Headlamp/Torch. When on safari, you are more likely to find yourself without light than without water. I don’t know how many times we had to walk back to our tent or our hut in complete darkness, and you never know what’s lurking out there in the bush. One of the biggest threats we saw were tiny little toads that would cross the sidewalk after dark. Nobody wants to step on a tiny toad, but you also don’t want to trip on a root or get eaten by a lion, right?

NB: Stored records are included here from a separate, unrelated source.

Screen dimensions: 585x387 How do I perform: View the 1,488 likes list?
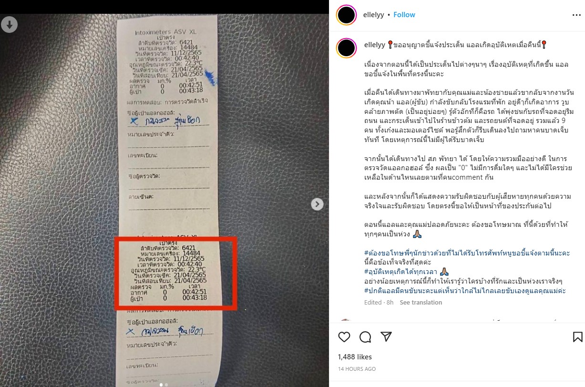point(355,356)
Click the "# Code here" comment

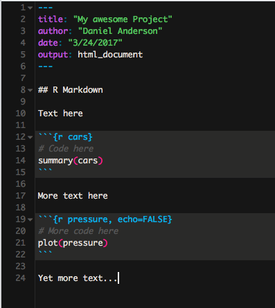pos(66,149)
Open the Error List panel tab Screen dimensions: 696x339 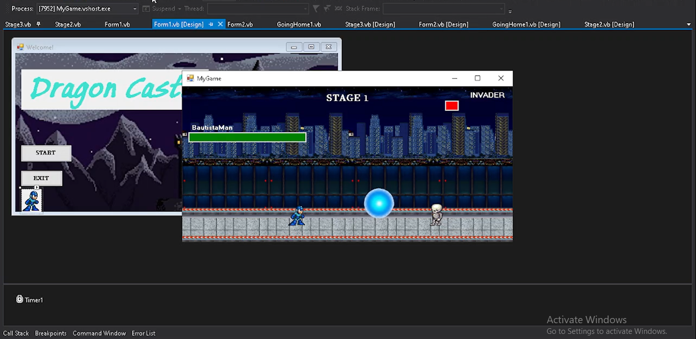click(144, 333)
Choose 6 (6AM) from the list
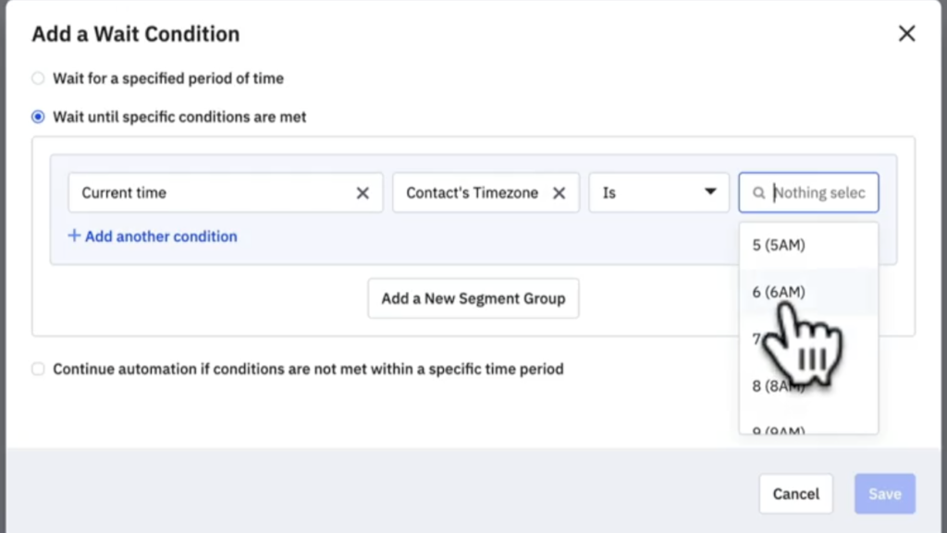This screenshot has height=533, width=947. 779,292
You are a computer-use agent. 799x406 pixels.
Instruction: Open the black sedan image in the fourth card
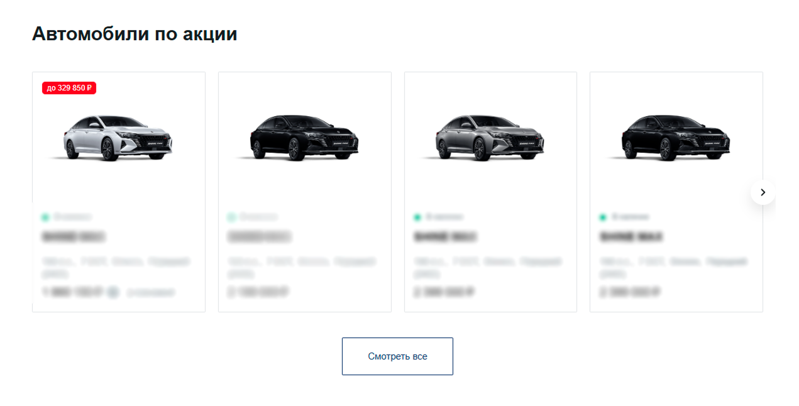tap(676, 138)
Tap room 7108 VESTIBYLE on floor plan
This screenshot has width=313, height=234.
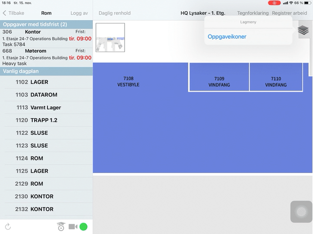point(129,81)
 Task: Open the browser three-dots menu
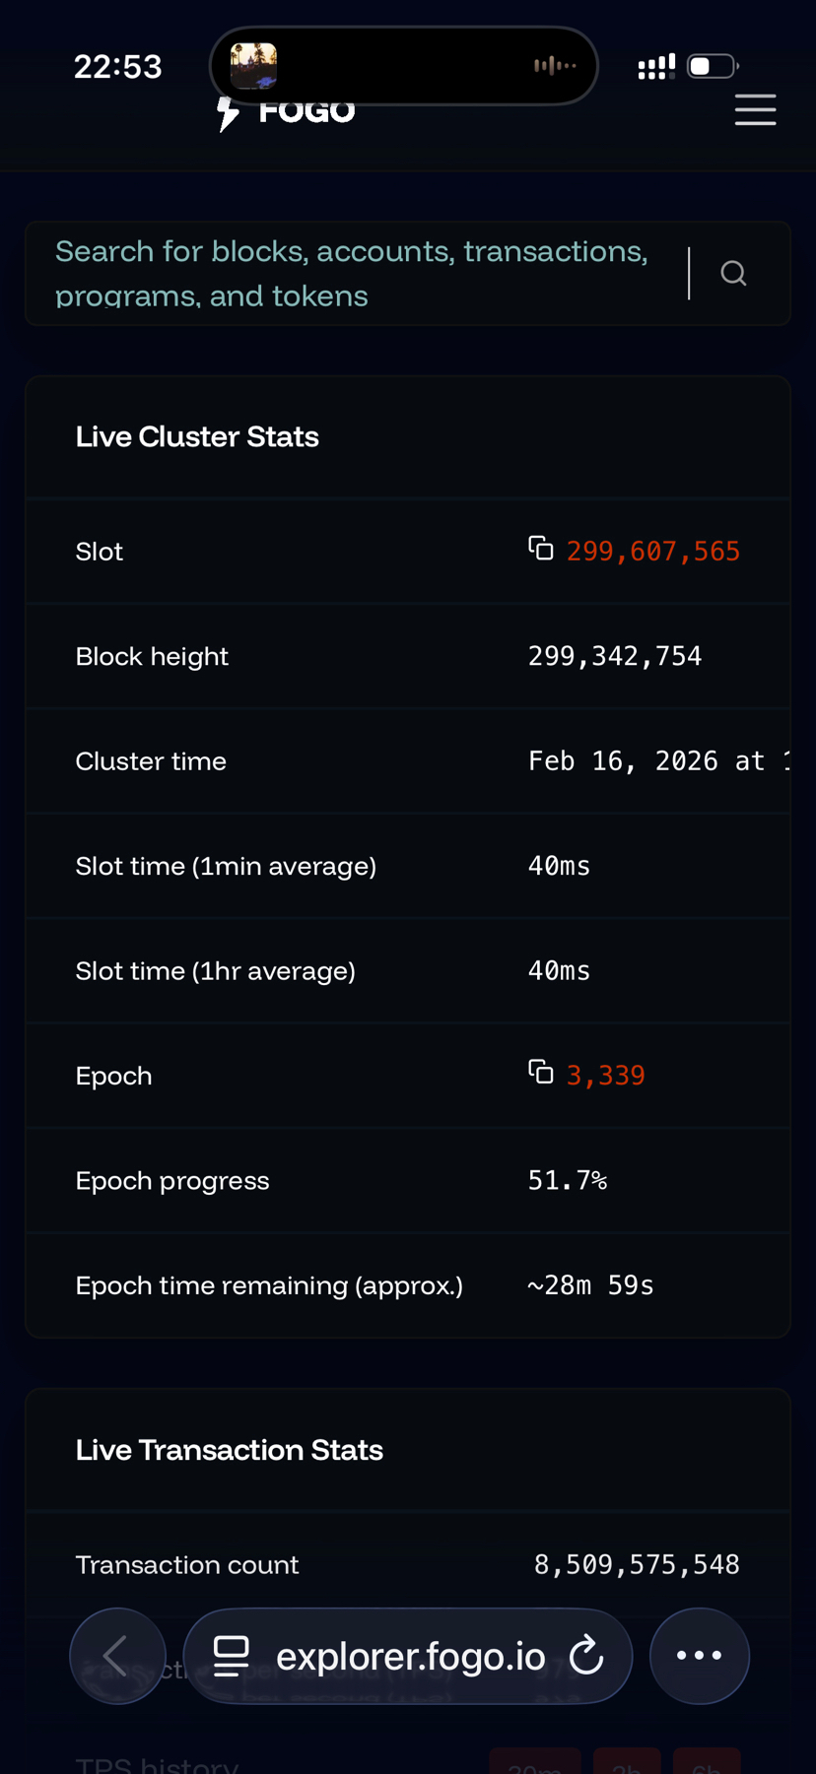[700, 1656]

Camera. We travel light and for the past three plus years of full time travel, we’ve gotten by quite nicely using just our iPhones to document everything. Fun fact: all the pictures on this site are taken on our iPhones! Until we got to Johannesburg and started to question the wisdom of coming on a safari in Africa without a real camera. So we debated and debated and finally bought one. And have hardly used it since we left South Africa, tbh. But you might be different. You may be one of those camera junkies like we saw all over SA. You know the type whose camera is so big they can’t hold it and it needs a tripod? Those people LOVE safari. They live for it. So bring a camera. You won’t regret it.
Comfortable shoes. We only walked out in the bush once or twice on what could be called a walking safari. The first time we were looking for birds and got up at the crack of dawn to walk around looking into trees and in the low brush. We didn’t walk far and the terrain was moderate, so our shoes weren’t really in question here. The second time we were out was a similar situation, although we were encountering rhinos. In neither situation would we have been served well by flip flops, mainly due to the thorny bushes we walked over and around.
Practical clothes. This is totally subjective, yes. We’ve seen women wearing sparkly house slippers or high heeled shoes on short hikes, and while they may look good, they were most definitely in pain. I’m not going to tell you to not wear a sleeveless shirt if that’s what you think is practical, nor am I advising you to dress like Jack Hannah with mesh venting strips on every shirt and a wide brimmed hat with pockets and a mosquito net. We were told on several occasions to wear light colored clothing both to deflect the heat and to not startle the animals.
All in all, your safari packing list should include anything that makes you comfortable. If you hate hats, bring a scarf. If you need to travel with your own pillow, do that. If you have to have your giant camera with you, by all means. Just be good to yourself and respectful of the animals you are visiting.